My favorite quirks on shift operators are on unsigned operands, for which shift operations generally work fine. Consider the following example and try to guess the output:

    unsigned char c = 2;

    unsigned int  i = 2;

    printf("%d\n", c >> 9);

    printf("%d\n", i >> 33);

    printf("%d\n", c << 9);

    printf("%d\n", i << 33);

The example is performing left and right shift on a byte and a word, and the amount shifted is bigger than the width of the type, in this case 9 for the byte and 33 for the word. The idea is to perform the same operation on two different types and highlight some artifacts. The example actually shows a couple of different quirks of the C language, and the result also dependent on the processor it is executing on.

First off, the result of the shift operation is undefined if the right hand operand is greater or equal to the width of the left hand operand. This means that if the amount shifted is larger than 32 on a 32 bit type, the result depends on the compiler and the processor. Power PC and ARM processors typically yield the result 0 for both left and right shift of more than 32 bits, which is what most humans would think is logical. But most Intel processors since 80286 use only the low five bits in the right hand operand, so the expressions above are in reality shifting the integers only one bit.

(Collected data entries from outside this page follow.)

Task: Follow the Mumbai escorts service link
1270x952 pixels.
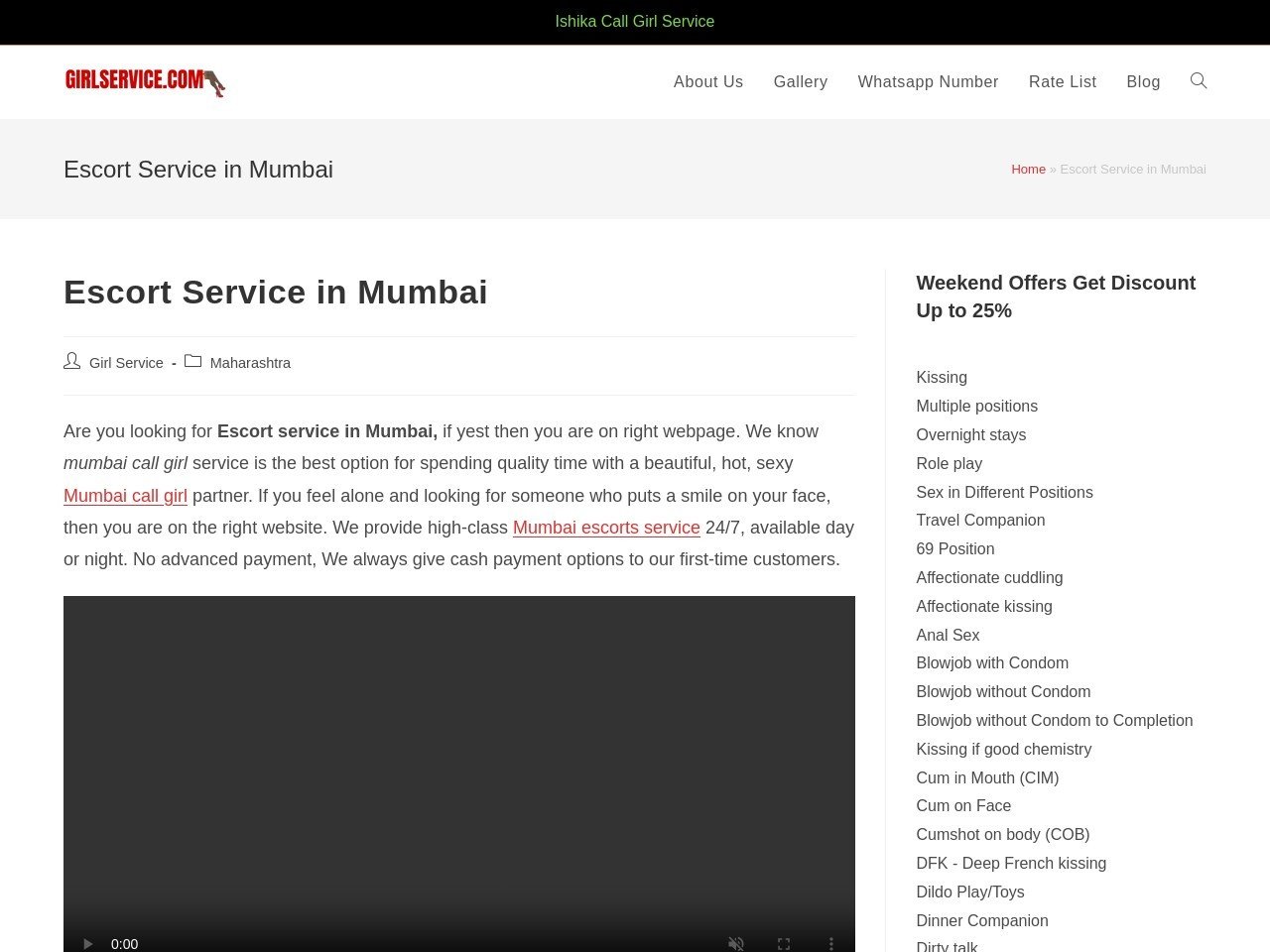Action: (606, 528)
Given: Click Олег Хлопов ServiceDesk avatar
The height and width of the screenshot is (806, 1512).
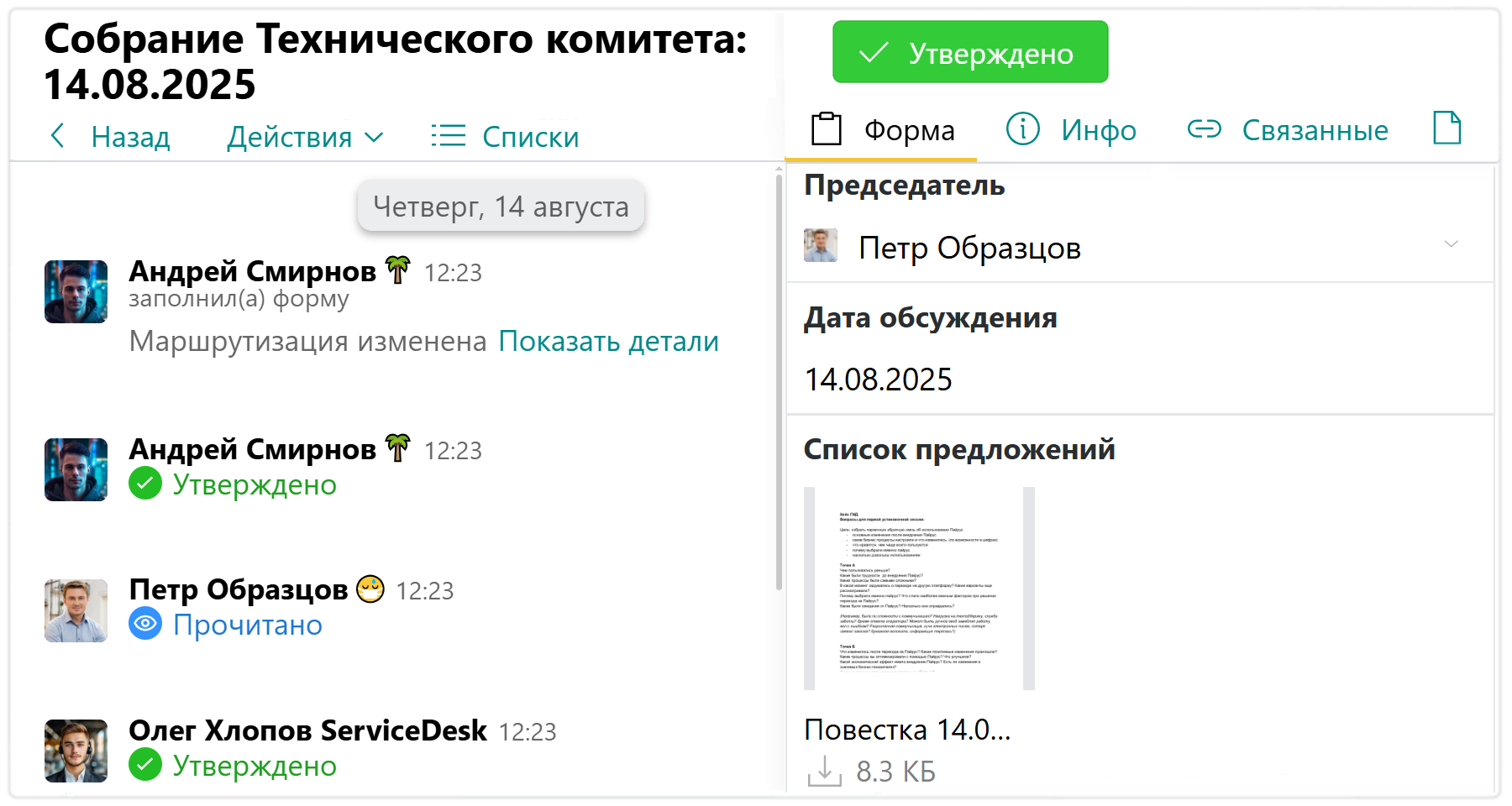Looking at the screenshot, I should pyautogui.click(x=76, y=751).
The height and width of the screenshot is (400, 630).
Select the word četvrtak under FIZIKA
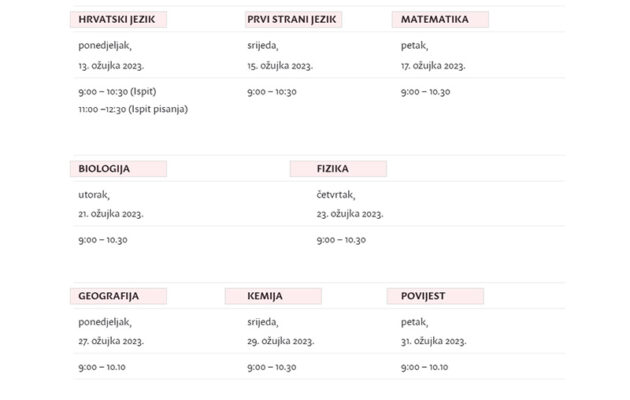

The second issue is that shift operations always promote the left hand operand to (16 or 32 bit) integer. Although it looks like the bytes in the example are shifted 9 bits which is more than a byte, it is not affected the undefined behavior described above. The reason is that the byte is promoted (i.e. converted) to an integer before the shift operation is executed, and 9 bits is of course a perfectly valid amount to shift an integer value without any side effects.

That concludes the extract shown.